To Lou, it doesn't. Showing up not days after having secured the money with Hank - since they've all agreed to wait it out 'till Spring before dividing up the cash - he wastes no time in revealing himself to Hank (his grand revelation has something to do with a more macabre aspect of their scheme and much more with Hank's guilt-complex), to which Hank responds with a devious plan of his own...all leading to one of many spasmic, anxious, bouts of violence, perfectly contained in the gothic-chamber vision of a quiet Northern town. The scenes surrounding the Lou against Hank scenario, just the first of many unanticipated turns, are great when viewed first-hand, for the first time, but become near genius in retrospect. See, the cinematic thrust of A Simple Plan - the thing that renders watching and siding with these "criminals" such compulsive, shivering delight - is in the way Smith's script trains our eyes on the small details of relationships and then lets us watch those same tweaks and hair-pin fractures erupt and explode. Billy Bob Thorton's performance is the perfect example. His character, Jacob, begins as the naieve counter-part to Hank. But as the film goes on, bodies, blood, and rationalizations piling up, he morphs before our very eyes. Part of this is due to Thorton's grand, unasuming performance but the greater portion of credit goes to the way the film sets up his relationships with women, his brother, and his friends so as to ensnare us in a web of lies, deceit, and blood as complex as his is.
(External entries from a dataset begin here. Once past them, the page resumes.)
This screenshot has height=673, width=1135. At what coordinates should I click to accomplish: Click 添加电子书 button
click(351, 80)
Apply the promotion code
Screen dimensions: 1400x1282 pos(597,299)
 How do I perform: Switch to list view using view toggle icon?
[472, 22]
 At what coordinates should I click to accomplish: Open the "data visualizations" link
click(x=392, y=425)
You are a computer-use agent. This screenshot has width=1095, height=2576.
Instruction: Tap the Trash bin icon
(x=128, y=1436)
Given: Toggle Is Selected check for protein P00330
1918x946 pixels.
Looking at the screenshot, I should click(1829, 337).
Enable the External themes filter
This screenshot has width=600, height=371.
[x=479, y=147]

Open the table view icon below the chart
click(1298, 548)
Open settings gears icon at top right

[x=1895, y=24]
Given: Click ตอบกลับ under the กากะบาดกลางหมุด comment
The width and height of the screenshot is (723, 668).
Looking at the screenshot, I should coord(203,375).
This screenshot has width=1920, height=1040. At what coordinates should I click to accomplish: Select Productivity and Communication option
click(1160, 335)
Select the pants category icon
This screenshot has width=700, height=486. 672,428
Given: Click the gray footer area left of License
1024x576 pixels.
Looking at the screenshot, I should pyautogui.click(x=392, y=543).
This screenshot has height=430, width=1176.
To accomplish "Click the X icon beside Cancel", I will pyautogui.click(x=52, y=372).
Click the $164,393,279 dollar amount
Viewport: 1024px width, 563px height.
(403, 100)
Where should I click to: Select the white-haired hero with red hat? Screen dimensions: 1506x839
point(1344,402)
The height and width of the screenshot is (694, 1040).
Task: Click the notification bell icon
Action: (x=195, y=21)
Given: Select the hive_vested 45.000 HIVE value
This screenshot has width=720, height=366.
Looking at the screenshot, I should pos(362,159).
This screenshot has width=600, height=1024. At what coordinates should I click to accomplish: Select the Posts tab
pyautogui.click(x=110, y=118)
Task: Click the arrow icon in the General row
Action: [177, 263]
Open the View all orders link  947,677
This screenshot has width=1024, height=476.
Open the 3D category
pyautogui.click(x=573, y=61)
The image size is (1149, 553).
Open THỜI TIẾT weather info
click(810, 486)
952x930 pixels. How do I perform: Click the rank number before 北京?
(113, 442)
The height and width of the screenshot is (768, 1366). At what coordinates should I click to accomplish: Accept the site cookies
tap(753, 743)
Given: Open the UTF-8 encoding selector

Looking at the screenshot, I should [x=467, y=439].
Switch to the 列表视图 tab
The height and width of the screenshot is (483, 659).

As crime thrillers go, Plan may have a dated premise darting around its edges but the steely, surreal, elegant manner in which it is brought off eleminates all doubt that this isn't one heck of an original invention. But who would have expected any less from novelist-turned-screenwriter Smith? His two books, this film's source material and The Ruins, are famous for their lacerating psychological clarity and dark anti-climaxes, both of which A Simple Plan has in spades. The most deviously shocking moment of mental relapse occurs early on when Sarah, first realizing the money that has quite literally dropped into her lap, throws her high-horse moral posturing to the dogs with a split-second laugh of the coldest, most piercing, most intense insanity. Pretty soon after that she's become yet another piece of the puzzle; another scheming, ambitious piece. The puzzle they all eventually form is right up there with the most bleak of Smith's (and probably Raimi's) work; suffice to say the Oscar nod he got for the work he put out in adapting his own work was quiet well deserved.
So too was the nod for Billy Bob Thorton, and even more deserved (but even less espoused) were kudos for the raw, stylistically violent, clockwork cool direction from Sam Raimi. Now famous as the schlocky writer-director of the mega-huge-ultimate Spider-Man franchise, he once enjoyed the spotlight as creator of the Evil Dead films. Somewhere in between there though - from indie to infamous - he ascended ever so briefly as a very mature, very talented filmmaker. The cast around him, and the film around them, blossoms in response, flowering into a treat for cinephiles and bibliophiles (for who among the literary crowd won't bodily respond to the verbal skill at work here, from characterization to dialogue exchanges, in a typically visually-saturated form?) alike; a taunt, lean master class in the art of spellbinding and suprising your audience...or in a word, thrilling them.